## Instructions to follow
The data follows this line. Copy verbatim the line with "Instruction: Open the Pickup & Delivery menu" and each line after it to the end.

[Opening Information supplied section]

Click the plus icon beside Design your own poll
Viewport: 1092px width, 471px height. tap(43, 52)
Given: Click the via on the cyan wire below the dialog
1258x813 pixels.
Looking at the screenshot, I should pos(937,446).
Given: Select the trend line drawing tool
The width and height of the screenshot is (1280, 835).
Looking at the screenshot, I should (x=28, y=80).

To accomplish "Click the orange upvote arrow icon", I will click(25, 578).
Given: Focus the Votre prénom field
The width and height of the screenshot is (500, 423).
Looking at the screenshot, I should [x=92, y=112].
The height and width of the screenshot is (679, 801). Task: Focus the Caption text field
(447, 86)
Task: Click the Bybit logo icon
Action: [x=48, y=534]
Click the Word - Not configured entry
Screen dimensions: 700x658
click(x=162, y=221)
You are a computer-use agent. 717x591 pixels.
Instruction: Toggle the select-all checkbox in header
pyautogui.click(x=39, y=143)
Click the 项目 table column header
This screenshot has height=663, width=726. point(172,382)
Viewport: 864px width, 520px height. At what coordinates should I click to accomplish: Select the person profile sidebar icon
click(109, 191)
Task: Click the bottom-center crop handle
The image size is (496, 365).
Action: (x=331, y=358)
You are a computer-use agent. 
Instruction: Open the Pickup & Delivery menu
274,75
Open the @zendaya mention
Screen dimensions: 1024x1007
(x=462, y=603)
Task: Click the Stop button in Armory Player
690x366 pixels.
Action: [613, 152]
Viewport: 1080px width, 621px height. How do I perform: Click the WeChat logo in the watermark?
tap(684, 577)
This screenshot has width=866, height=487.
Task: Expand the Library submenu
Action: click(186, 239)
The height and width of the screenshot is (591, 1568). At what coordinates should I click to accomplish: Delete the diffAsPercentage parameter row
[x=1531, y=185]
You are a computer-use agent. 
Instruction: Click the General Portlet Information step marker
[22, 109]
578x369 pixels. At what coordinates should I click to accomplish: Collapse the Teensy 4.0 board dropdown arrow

[Closing Information supplied section]

## Solution to the exercise
Instruction: Open the Pickup & Delivery menu
274,75
Open the @zendaya mention
Screen dimensions: 1024x1007
(x=462, y=603)
Task: Click the Stop button in Armory Player
690x366 pixels.
Action: [613, 152]
Viewport: 1080px width, 621px height. How do I perform: Click the WeChat logo in the watermark?
tap(684, 577)
This screenshot has width=866, height=487.
Task: Expand the Library submenu
Action: click(186, 239)
The height and width of the screenshot is (591, 1568). At what coordinates should I click to accomplish: Delete the diffAsPercentage parameter row
[x=1531, y=185]
You are a computer-use agent. 
Instruction: Click the General Portlet Information step marker
[22, 109]
578x369 pixels. At what coordinates should I click to accomplish: Collapse the Teensy 4.0 board dropdown arrow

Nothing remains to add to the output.